**WORK ORDER**.
Return every line from the listing where the word "computer" occurs.
○ ○ ○ ○
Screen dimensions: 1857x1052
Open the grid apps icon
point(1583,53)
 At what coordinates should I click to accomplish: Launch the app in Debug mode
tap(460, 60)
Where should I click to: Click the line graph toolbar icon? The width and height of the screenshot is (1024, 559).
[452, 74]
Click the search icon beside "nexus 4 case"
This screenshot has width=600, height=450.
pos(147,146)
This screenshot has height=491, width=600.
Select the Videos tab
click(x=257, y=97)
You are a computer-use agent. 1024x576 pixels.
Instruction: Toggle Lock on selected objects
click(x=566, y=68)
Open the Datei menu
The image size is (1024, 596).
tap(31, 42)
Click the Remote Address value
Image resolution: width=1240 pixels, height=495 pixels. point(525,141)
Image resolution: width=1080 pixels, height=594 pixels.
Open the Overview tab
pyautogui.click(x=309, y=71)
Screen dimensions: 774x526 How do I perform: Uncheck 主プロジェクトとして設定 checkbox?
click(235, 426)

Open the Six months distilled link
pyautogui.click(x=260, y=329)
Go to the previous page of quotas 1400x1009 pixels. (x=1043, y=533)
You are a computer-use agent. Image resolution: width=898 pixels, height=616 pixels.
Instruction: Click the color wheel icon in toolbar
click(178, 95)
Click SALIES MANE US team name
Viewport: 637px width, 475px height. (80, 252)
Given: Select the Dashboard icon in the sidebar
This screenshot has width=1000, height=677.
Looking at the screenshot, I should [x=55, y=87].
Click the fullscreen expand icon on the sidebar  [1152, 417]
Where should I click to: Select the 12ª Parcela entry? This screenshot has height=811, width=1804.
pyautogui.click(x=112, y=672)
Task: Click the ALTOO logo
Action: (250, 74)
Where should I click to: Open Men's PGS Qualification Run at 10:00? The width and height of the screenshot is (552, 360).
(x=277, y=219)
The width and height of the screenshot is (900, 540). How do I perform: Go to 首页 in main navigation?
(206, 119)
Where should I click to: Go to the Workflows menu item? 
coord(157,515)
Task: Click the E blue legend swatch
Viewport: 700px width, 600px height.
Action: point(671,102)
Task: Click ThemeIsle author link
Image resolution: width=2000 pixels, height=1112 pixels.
○ ○ ○ ○
**OUTPUT OF THE TASK**.
You are a computer-use agent. 1024x576 pixels.
You are a computer-use agent. Image resolution: width=898 pixels, height=616 pixels.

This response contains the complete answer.